COVID-19: le double combat d’une infirmière
Jusqu’à tout récemment, Jennifer Philogene était au front en zone chaude de COVID-19, risquant sa santé et celle de ses proches pour soigner des inconnus. Pendant 7 ans, elle a travaillé comme infirmière clinicienne à l’hôpital Fleury, dans le nord de Montréal. Mais en octobre dernier, épuisée mentalement et exaspérée des discriminations du milieu de la santé, la jeune femme a mis sa carrière en veilleuse.
La mort, Jennifer l’a côtoyée régulièrement pendant sa carrière. Elle a appris à s’en détacher, cela fait partie de son métier. Ça, c’était avant la première vague de la pandémie.
«Il fallait subir la mort tous les jours, c’était aberrant. J’étais traumatisée. Traumatisée de manquer de temps pour rassurer une femme qui ressemblait à ma grand-mère, anxieuse d’attraper le virus moi-même malgré tous les protocoles», témoigne-t-elle.
Comme ses collègues infirmières, elle a vu l’hôpital Fleury s’engorger de manière alarmante, frappé par la progression foudroyante du virus sur l’île, notamment dans les quartiers du nord-est de l’île.
Particulièrement dans les premiers mois, les protocoles que devaient suivre les infirmières changeaient chaque semaine, voire chaque jour. Les nouvelles mesures pour protéger le personnel de santé les distançaient des patients, fait remarquer Mme Philogene.
«Il fallait faire passer notre sécurité en premier, même lorsque le patient était en grand besoin; on ne pouvait rester plus de 30 minutes à la fois dans une chambre. Avec le bruit étourdissant des filtres à air dans les chambres à pression négatives, je me sentais vraiment mal pour eux».
En plus de se livrer corps et âme au combat, la jeune femme continuait d’enseigner les soins infirmiers dans deux cégeps montréalais.
Point de rupture
Depuis quatre ans, Jennifer Philogene composait avec la pression des deux milieux en pénurie de personnel, mais aussi avec la pression supplémentaire d’être une jeune femme noire dans le système de santé québécois. C’en était trop pour elle. Cet automne, elle en eut assez.

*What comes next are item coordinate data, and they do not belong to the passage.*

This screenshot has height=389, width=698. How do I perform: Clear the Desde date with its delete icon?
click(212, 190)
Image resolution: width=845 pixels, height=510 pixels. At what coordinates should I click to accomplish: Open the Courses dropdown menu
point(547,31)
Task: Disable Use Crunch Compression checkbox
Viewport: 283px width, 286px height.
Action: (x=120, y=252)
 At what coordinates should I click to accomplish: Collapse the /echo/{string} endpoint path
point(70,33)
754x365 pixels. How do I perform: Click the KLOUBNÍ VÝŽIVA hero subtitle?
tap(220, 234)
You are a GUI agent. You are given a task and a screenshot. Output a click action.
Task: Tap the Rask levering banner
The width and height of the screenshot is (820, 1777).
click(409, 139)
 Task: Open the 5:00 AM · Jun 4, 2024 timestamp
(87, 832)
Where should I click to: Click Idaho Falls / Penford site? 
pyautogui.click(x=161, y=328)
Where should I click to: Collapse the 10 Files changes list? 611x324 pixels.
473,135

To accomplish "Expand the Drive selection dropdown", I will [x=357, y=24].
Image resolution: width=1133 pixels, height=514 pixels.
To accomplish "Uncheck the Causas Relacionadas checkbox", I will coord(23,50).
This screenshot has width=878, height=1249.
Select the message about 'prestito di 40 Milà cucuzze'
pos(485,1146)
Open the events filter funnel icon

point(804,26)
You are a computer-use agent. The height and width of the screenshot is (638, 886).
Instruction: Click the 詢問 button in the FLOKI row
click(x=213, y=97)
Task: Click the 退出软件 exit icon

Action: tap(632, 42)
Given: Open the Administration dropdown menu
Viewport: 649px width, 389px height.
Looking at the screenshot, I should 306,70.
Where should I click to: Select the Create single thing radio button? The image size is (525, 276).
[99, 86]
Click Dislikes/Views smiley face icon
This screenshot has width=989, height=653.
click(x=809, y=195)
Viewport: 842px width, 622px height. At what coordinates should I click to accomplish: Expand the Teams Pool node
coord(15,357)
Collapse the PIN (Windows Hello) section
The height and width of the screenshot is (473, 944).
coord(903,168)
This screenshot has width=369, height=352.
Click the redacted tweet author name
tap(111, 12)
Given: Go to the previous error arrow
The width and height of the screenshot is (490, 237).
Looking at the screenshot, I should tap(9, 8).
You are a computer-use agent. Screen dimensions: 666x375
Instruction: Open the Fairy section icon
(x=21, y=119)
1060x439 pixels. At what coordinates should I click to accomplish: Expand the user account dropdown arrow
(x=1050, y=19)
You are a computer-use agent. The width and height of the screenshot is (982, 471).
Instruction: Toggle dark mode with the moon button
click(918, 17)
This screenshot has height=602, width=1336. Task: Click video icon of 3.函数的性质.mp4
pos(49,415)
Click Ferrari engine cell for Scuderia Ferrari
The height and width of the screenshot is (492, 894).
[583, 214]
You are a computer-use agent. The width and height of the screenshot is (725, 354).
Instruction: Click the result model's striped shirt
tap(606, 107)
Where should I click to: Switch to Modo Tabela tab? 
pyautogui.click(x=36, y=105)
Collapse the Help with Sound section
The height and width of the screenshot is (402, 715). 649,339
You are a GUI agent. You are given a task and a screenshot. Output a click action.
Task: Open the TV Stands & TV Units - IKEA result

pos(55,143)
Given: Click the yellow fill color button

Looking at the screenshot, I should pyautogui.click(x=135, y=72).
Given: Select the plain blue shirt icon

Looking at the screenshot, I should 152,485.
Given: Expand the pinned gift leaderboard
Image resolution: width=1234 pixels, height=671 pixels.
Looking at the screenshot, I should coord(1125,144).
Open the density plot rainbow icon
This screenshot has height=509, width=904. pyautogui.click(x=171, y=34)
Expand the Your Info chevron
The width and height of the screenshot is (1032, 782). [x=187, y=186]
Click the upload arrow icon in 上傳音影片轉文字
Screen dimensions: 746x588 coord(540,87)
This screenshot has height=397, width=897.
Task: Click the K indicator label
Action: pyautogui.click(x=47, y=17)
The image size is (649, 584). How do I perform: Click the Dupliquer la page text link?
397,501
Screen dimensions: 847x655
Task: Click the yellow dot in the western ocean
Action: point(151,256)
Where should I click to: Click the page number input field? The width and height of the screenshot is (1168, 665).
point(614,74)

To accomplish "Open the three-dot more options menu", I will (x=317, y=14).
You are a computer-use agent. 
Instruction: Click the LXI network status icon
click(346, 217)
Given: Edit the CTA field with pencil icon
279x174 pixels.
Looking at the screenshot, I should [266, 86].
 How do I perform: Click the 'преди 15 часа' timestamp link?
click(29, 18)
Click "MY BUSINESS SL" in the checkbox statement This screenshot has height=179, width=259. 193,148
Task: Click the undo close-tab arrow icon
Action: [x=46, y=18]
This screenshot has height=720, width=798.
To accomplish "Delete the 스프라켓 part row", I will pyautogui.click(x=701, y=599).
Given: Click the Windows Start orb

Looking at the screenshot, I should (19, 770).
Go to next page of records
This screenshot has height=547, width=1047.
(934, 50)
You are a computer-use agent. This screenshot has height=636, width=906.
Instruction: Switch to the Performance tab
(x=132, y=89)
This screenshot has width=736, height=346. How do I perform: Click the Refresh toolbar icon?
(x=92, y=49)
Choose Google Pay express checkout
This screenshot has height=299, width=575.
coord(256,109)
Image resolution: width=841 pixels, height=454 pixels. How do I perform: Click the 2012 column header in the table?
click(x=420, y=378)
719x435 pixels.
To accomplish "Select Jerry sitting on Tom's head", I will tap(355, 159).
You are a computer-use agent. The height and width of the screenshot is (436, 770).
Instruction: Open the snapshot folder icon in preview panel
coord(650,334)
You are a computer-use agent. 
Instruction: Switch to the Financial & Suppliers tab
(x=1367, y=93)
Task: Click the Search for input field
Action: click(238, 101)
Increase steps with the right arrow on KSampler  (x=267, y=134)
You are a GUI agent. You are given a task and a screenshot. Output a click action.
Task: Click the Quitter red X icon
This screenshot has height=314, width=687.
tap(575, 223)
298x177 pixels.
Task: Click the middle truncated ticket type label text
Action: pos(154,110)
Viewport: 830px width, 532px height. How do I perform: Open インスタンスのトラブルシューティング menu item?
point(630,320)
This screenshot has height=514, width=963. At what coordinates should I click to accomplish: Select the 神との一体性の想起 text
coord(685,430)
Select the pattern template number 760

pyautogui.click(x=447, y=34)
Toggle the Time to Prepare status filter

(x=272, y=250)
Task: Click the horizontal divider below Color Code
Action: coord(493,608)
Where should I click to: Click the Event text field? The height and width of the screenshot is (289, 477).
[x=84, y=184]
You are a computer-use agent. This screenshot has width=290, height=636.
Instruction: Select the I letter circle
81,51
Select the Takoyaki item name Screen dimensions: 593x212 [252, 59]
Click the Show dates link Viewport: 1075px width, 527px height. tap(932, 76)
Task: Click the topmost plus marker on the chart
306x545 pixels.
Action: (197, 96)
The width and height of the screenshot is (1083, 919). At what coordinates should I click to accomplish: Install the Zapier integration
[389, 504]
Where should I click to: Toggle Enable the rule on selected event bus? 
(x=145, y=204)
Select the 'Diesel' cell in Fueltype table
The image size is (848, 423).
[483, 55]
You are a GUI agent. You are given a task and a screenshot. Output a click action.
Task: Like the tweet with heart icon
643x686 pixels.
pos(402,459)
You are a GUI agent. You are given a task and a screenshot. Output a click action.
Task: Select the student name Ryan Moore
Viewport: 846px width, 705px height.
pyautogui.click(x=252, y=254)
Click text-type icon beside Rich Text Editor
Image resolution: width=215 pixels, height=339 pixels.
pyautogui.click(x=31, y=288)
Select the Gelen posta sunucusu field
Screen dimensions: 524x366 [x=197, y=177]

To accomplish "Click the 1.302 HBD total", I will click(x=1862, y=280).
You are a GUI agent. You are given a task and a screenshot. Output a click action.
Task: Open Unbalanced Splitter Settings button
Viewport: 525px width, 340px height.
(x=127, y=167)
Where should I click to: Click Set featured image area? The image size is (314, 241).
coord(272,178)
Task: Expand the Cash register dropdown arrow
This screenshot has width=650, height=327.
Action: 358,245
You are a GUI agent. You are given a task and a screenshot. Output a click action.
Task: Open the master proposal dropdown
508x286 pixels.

«J’avais besoin d’une pause psychologique, et on ne me permettait plus de faire ces deux emplois qui créaient un équilibre dans ma vie. J’ai choisi de m’éloigner de la pratique pour me consacrer uniquement à l’enseignement».
Racisme systémique
Le 24 février, Jennifer Philogene participait à une discussion en ligne sur le racisme systémique dans le milieu de la santé pour l’Association québécoise des infirmières et infirmiers (AQII). Si les discriminations à son endroit et envers sa communauté ne l’ont pas directement poussée à la démission, elles ont certainement influencé sa décision.
«Notre voix porte définitivement moins. Nos demandes à nos supérieurs vont être refusées, on va avoir beaucoup plus de pression à performer. Et si on veut progresser, il faut absolument devenir plus “québécoise”».
À l’inverse, certains patients font preuve d’une grossièreté sans bornes auprès des infirmières des communautés noires. Dans l’obligation d’accomplir leur devoir, celles-ci doivent bien souvent encaisser en silence. Jennifer Philogene peut en témoigner.
«On va se faire traiter de tous les noms. Quand c’est directement pointé vers moi, j’arrive à passer à autre chose. Mais lorsqu’on s’en prend à la communauté, à dire que des gens comme ma mère et mon père sont des bons à rien, ça vient vraiment me chercher».
Dédiée entièrement à l’enseignement, la jeune femme d’origine haïtienne n’écarte pas un retour à sa pratique. À travers les stages qu’elle donne et ses témoignages sur différentes plateformes, elle tente de sensibiliser la population aux discriminations du milieu de la santé.
«Notre communauté s’est sacrifiée tout au long de la dernière année. D’un côté comme de l’autre des soins, nous avons été extrêmement affectés par la pandémie. Il faut que la société reconnaisse notre contribution, qu’elle prenne conscience de l’impact que nous avons eu».